C’est une approche beaucoup plus systémique.

Pourquoi ne pas simplement installer davantage de poubelles publiques partout ?

La solution évidente pourrait sembler être d’installer plus de poubelles.

Dans certains endroits, le Japon devrait peut-être le faire.

Mais une poubelle n’est pas simplement une boîte métallique posée dans une rue.

Quelqu’un doit la vider.

Quelqu’un doit payer la collecte.

Quelqu’un doit gérer le tri, les erreurs de tri et les débordements.

La fréquence de collecte doit correspondre au volume de déchets produit.

Et lorsqu’une entreprise vend des centaines de gobelets ou d’emballages jetables chaque jour, il est légitime de se demander quelle part de responsabilité revient à la municipalité et quelle part revient au commerce.

L’approche de Shibuya essaie de répartir cette responsabilité.

On attend des individus qu’ils ne jettent pas leurs déchets.

On attend de plus en plus des entreprises qui génèrent certains types de déchets qu’elles fournissent l’infrastructure nécessaire pour les éliminer.

L’arrondissement assure le contrôle.

Et le nettoyage continue en arrière-plan.

L’ancienne habitude japonaise de rapporter ses déchets chez soi n’a pas disparu.

Elle a simplement cessé d’être la seule réponse.

Le Japon est propre, mais pas magiquement propre

La propreté du Japon est réelle.

Mais son explication est parfois romantisée.

Il est tentant de regarder une rue propre de Tokyo et d’en conclure que les Japonais ne jettent tout simplement jamais leurs déchets.

Ce n’est pas vrai.

Certains le font.

D’autres ramassent.

Les entreprises éliminent d’immenses quantités de déchets en coulisses. Les équipes de nettoyage travaillent avant que beaucoup de gens ne se réveillent. Les gouvernements locaux créent des règles. Les bénévoles nettoient les quartiers. Les attentes sociales découragent les déchets, mais ne les éliminent pas.

Et lorsque les conditions changent, le système doit changer avec elles.

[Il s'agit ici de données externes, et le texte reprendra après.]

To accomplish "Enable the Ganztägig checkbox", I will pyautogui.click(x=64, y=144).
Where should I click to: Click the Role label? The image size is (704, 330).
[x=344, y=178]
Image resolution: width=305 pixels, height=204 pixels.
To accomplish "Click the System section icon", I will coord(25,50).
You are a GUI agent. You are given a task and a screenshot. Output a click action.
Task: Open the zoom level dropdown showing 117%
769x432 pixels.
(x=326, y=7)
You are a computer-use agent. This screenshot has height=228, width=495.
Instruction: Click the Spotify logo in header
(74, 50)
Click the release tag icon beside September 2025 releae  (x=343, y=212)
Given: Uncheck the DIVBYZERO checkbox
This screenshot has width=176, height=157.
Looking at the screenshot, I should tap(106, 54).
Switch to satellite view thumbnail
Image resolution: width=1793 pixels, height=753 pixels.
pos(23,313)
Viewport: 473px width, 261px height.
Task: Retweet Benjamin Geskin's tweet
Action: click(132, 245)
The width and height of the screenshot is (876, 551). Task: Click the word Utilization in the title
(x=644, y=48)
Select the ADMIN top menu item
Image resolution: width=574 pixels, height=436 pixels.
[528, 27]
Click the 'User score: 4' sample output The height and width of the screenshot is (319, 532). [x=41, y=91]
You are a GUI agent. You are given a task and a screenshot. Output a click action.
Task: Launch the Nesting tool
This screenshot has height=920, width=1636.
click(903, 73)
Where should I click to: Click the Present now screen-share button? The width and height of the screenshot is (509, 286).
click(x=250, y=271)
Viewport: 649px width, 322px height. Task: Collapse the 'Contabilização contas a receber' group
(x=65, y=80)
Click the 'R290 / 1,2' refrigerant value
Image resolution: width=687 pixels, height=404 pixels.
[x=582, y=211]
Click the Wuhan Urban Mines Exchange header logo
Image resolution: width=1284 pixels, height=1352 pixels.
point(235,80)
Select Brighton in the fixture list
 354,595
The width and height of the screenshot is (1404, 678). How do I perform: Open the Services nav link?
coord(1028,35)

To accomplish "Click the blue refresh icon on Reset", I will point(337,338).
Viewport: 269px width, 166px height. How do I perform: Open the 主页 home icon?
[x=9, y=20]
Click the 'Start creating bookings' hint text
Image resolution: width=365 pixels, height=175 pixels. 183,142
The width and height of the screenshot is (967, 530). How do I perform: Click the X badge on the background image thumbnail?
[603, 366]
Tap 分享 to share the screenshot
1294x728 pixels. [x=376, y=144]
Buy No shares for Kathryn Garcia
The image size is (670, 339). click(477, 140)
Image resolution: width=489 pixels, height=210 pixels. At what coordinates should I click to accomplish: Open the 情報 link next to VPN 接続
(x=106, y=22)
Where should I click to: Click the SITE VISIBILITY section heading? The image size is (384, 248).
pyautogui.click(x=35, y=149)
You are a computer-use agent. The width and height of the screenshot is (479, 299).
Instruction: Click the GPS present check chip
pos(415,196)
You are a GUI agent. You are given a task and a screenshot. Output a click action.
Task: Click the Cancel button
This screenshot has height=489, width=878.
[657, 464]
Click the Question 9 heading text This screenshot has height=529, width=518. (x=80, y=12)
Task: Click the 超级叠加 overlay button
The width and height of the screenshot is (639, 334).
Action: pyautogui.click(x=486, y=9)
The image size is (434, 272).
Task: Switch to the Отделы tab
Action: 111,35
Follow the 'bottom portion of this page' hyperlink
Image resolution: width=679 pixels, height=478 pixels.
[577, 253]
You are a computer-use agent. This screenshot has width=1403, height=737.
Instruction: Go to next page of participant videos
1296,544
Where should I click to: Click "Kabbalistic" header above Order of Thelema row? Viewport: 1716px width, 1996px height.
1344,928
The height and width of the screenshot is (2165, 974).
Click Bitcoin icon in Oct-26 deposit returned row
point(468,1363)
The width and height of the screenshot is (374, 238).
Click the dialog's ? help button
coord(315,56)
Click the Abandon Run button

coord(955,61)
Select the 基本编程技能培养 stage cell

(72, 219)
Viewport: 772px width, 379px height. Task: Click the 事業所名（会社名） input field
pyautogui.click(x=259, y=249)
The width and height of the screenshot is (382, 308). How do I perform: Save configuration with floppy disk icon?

C’est ce qui rend la nouvelle règle de Shibuya intéressante.

Elle ne prouve pas que la société japonaise soit soudain devenue moins propre.

Elle ne prouve pas non plus que les touristes salissent le Japon.

Elle montre quelque chose de beaucoup plus ordinaire.

Les gens restent des gens.

Lorsqu’un lieu devient plus fréquenté, que davantage de produits jetables sont consommés et que la charge imposée à un système informel devient trop importante, il devient difficile de compter uniquement sur le bon comportement.

Même au Japon.

Une petite règle qui dit quelque chose de plus grand sur le Japon

La plupart des personnes qui traversent Shibuya ne penseront probablement jamais à tout cela.

Elles traverseront le célèbre carrefour, achèteront une boisson, mangeront quelque chose, chercheront un endroit où jeter le récipient et poursuivront leur journée.

La plupart ne recevront jamais de sanction de 2 000 yens.

Mais la règle révèle quelque chose d’utile sur le fonctionnement réel des villes japonaises.

Les rues propres du Japon n’ont jamais été créées par des gens parfaits.

Elles ont été créées par une combinaison d’habitudes, d’attentes, d’infrastructures, de nettoyage et de règles.

La plupart du temps, cette combinaison fonctionne remarquablement bien.

Parfois, non.

Et lorsqu’elle ne fonctionne plus suffisamment bien, même le Japon doit repenser le système.

C’est peut-être une explication plus réaliste des rues propres du Japon que d’affirmer simplement que les Japonais ne jettent jamais de déchets.